In the pathophysiology of cardiac tamponade of any cause, increased intrapericardial pressure exceeds the intracardiac pressure causing compression of the adjacent cardiac chamber [24]. Pericardial effusion after cardiac surgery may be loculated due to a pericardial adhesion that may lead to selective chamber compression [5]. Constant high left ventricular pressure in the isolated right-sided chamber compression may explain the absence of classical signs of cardiac tamponade such as pulsus paradoxus, transmitral and transtricuspid flow variability [25].

Low-pressure cardiac tamponade physiology can also occur in post-cardiac surgery patients. This is due to medication-induced reduction in filling pressures by the use of diuresis and vasodilators [24]. The suppression of the compensatory sympathetic stimulation by beta-blockers may also contribute to the atypical presentation of these patients.

Both our patients presented more than a week after CABG. Apart from the obvious signs of shock, clinical examination, conventional bedside tests such as electrocardiogram and chest X-ray did not give much clue to the cause of hypotension. Point-of-care ultrasound was used to assess the volume status, determine heart function and exclude the life-threatening diagnosis.

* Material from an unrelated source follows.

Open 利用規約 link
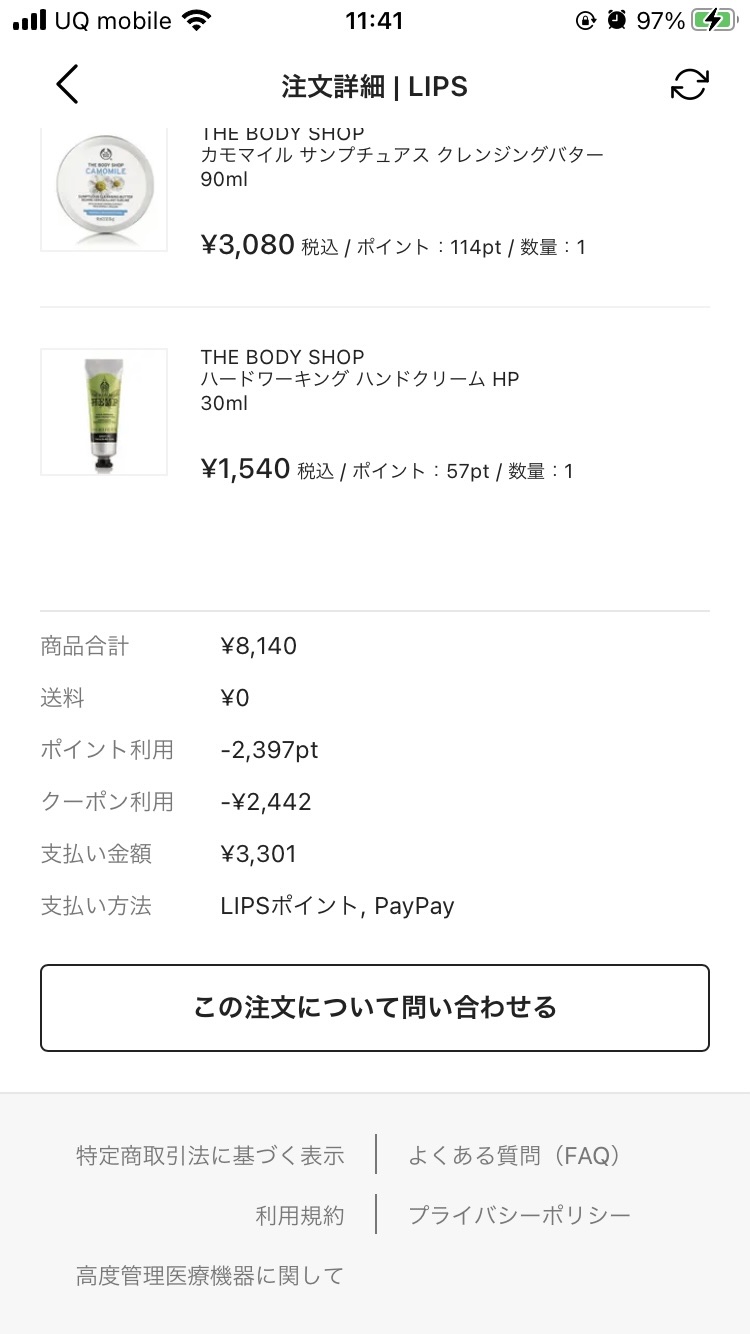Viewport: 750px width, 1334px height. [300, 1216]
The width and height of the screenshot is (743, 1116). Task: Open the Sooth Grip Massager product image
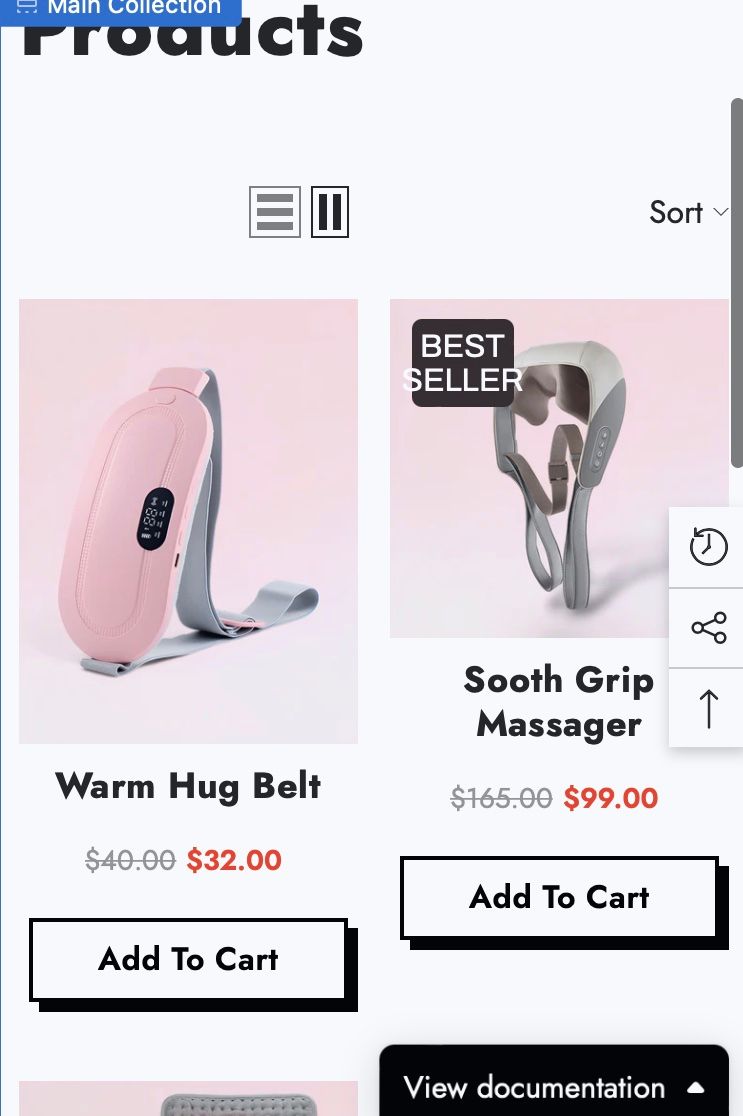click(x=559, y=468)
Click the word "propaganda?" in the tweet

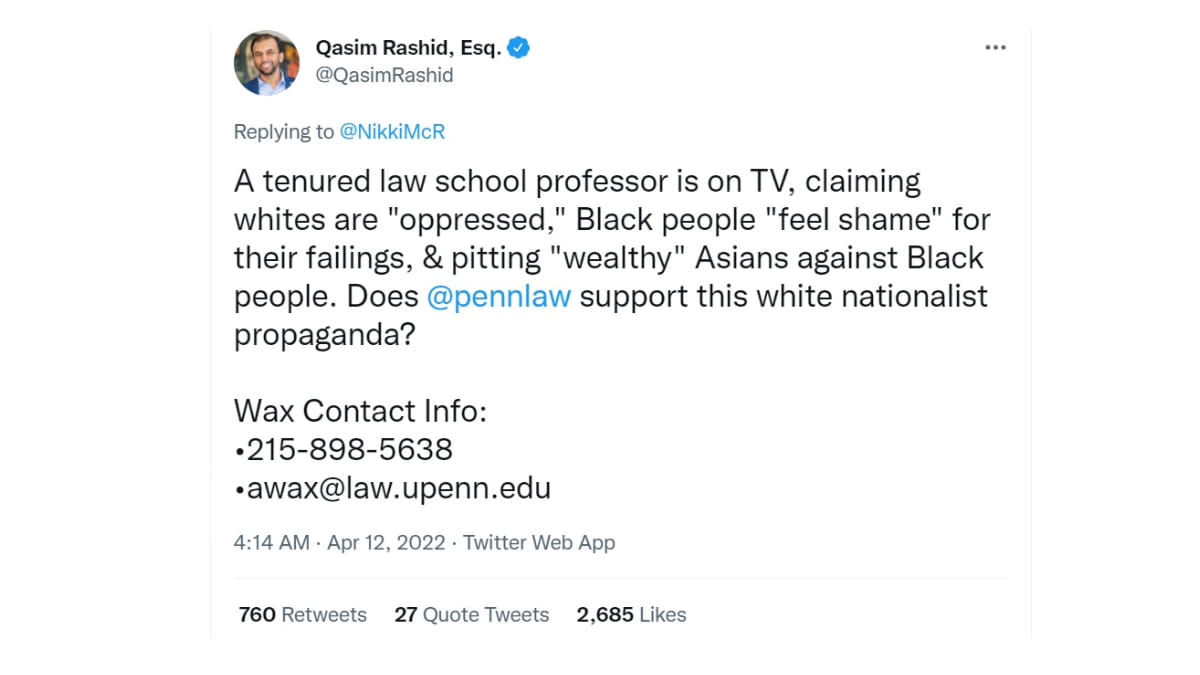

In the first case, the TTE image was inconclusive and showed a small right atrium with posterior hyperechoic structure suggestive of compression from the extracardiac source. With this finding, a high index of suspicion that a localized pericardial effusion was present prompted the decision to proceed with TEE. In the second case, the patient was immediately intubated and stabilized with inotropic support upon arrival at the ED.

Cardiac tamponade is a complication of post-cardiac surgery that may be difficult to assess using TTE [11, 12]. Identifying loculated pericardial effusions and clotted blood in the pericardium can be challenging [12]. Typical ultrasound features found in usual cardiac tamponade cases such as right atrial systolic collapse, right ventricular diastolic collapse, swinging heart and plethoric inferior vena cava may be absent. Transesophageal echocardiography is not limited by chest wall-related barriers and may provide life-saving diagnostic information in this patient cohort.

Conclusion

Cardiac tamponade secondary to loculated posterior pericardial clot is a life-threatening cause of hemodynamic instability in the post-CABG patient. Transesophageal echocardiography may be of limited utility because of patient-level post-surgical variables. Transesophageal echocardiography performed in the ED can allow for a rapid diagnosis, an early referral and an opportunity to institute appropriate therapeutic measures in this challenging patient population.